In another room a fresh group of girls are handling a black powder for another part of the detonator, and because of the irritant nature of the powder, are wearing white bandages round the nose and mouth. There is great competition for these rooms, the Superintendent says! The girls in them work on two shifts of ten and one-half hours each, and would resent a change to a shorter shift. They have one hour for dinner, half an hour for tea, a cup of tea in the middle of the morning—and the whole of Saturdays free. To the eye of the ordinary visitor they show few signs of fatigue.

After the fuse factory we pass through the high-explosive factory, where 250 girls are at work in a number of isolated wooden sheds filling 18-pounder shell with high explosive. The brass cartridge-case is being filled with cordite, bundles of what look like thin brown sticks, and the shell itself, including its central gaine or tube, with the various deadly explosives we have seen prepared in the "danger buildings." The shell is fitted into the cartridge-case, the primer and the fuse screwed on.
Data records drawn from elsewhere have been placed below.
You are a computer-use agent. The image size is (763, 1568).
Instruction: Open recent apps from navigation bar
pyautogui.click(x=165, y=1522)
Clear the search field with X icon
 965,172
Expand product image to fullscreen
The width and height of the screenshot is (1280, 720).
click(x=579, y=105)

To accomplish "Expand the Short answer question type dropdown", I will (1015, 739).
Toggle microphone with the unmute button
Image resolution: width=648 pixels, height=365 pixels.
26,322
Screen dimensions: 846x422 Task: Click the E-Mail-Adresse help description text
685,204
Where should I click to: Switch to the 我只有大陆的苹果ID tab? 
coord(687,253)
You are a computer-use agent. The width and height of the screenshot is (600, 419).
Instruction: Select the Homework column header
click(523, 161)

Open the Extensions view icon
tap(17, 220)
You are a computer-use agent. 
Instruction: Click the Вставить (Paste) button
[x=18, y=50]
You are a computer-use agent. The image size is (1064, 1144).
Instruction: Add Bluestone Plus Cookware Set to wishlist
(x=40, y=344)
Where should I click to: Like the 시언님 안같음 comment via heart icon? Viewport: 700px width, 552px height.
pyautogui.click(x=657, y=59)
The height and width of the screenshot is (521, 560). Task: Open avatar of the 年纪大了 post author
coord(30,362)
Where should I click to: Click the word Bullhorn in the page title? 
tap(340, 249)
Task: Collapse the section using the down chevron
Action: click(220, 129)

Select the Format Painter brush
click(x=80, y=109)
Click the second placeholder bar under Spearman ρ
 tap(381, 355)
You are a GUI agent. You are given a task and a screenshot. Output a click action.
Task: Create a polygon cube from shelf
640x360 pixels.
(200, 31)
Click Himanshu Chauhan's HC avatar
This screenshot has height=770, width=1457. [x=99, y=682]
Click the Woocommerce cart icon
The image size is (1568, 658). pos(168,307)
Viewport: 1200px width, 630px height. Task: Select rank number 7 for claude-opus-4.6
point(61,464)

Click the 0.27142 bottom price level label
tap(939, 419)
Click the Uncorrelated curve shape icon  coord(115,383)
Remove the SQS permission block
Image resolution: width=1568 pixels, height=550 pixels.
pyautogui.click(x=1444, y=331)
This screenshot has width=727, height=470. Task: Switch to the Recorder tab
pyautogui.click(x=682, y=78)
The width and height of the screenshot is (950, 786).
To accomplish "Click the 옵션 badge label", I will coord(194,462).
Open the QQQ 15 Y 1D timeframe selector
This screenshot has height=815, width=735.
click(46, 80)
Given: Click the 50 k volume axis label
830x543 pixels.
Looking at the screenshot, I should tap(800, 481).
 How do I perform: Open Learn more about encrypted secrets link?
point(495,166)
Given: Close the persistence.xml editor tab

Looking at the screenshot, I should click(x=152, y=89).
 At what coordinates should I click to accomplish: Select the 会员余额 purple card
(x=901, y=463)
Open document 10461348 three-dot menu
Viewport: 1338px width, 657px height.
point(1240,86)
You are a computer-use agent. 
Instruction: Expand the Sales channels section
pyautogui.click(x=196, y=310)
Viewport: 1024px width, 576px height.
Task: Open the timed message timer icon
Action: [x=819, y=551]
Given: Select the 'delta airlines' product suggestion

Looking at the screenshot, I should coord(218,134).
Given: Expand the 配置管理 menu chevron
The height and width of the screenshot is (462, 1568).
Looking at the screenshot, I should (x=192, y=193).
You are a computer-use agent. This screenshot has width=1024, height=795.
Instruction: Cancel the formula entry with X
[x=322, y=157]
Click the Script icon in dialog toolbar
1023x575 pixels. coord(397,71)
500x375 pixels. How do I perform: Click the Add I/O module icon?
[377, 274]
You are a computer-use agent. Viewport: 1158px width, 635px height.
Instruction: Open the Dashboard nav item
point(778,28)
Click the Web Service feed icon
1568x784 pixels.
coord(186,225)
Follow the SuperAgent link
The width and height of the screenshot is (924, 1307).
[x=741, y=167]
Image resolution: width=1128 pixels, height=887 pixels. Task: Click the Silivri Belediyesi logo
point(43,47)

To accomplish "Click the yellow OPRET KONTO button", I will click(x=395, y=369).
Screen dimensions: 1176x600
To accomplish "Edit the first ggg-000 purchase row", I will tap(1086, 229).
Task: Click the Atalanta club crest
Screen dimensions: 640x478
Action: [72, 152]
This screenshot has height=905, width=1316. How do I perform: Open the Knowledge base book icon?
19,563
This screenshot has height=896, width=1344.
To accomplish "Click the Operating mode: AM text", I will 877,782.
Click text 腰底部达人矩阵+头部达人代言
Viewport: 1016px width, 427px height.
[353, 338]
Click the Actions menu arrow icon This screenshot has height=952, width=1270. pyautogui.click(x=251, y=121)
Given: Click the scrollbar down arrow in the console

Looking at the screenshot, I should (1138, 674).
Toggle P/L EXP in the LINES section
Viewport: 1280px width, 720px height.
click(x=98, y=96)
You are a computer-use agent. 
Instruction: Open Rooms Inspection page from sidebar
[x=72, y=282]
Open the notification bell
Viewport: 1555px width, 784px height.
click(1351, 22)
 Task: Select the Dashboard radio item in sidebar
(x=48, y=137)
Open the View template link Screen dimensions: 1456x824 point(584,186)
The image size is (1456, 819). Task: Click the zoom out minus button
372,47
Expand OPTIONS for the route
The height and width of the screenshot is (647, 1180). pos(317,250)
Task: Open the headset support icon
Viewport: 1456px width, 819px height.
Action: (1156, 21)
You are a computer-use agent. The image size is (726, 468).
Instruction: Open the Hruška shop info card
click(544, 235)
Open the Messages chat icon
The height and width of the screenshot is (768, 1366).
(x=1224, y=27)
It is now ready to be fired.

I stand and look at boxes of shells, packed, and about to go straight to the front. A train is waiting close by to take them the first stage on their journey. I little thought then that I should see these boxes, or their fellows, next, on the endless ranks of ammunition lorries behind the fighting lines in France, and that within a fortnight I should myself stand by and see one of those shells fired from a British gun, little more than a mile from Neuve Chapelle.

But here are the women and girls trooping out to dinner. A sweet-faced Superintendent comes to talk to me. "They are not as strong as the men," she says, pointing to the long lines of girls, "but what they lack in strength they make up in patriotic spirit." I speak to two educated women, who turn out to be High School mistresses from a town that has been several times visited by Zeppelins. "We just felt we must come and help to kill Germans," they say quietly. "All we mind is getting up at five-thirty every morning. Oh, no! it is not too tiring."

Afterwards?—I remember one long procession of stately shops, with their high windows, their floors crowded with machines, their roofs lined with cranes, the flame of the forges, and the smoke of the fizzling steel lighting up the dark groups of men, the huge howitzer shells, red-hot, swinging in mid-air, and the same shells, tamed and gleaming, on the great lathes that rough and bore and finish them. Here are shell for the Queen Elizabeth guns!—the biggest shell made. This shop had been put up by good luck just as the war began. Its output of steel has increased from 80 tons a week to 1,040.

Then another huge fuse shop, quite new, where 1,400 girls in one shift are at work—said to be the largest fuse shop known. And on the following morning, an endless spectacle of war work—gun-carriages, naval turrets, torpedo tubes, armed railway carriages, small Hotchkiss guns for merchant ships, tool-making shops, gauge shops—and so on for ever. In the tool-making shops the output has risen from 44,000 to 3,000,000 a year!

And meanwhile I have not seen anything, and shall not have time to see anything of the famous shipyards of the firm. But with regard to them, all that it is necessary to remember is that before the war they were capable of berthing twenty ships at once, from the largest battleship downward; and we have Mr. Balfour's word for it as to what has happened, since the war, in the naval shipyards of this country. "We have added a million tons to the Navy—and we have doubled its personnel."

And now let me record two final sayings.

One from a manager of a department:

We have a good many Socialists here, and they constantly give trouble. But the great majority of the men have done wonderfully! Some men have put in one hundred hours a week since the war began. Some have not lost a minute since it began. The old hands have worked splendidly.

And another from one of the Directors:

I know of no drunkenness among our women. I don't remember ever having seen a drunken woman round here.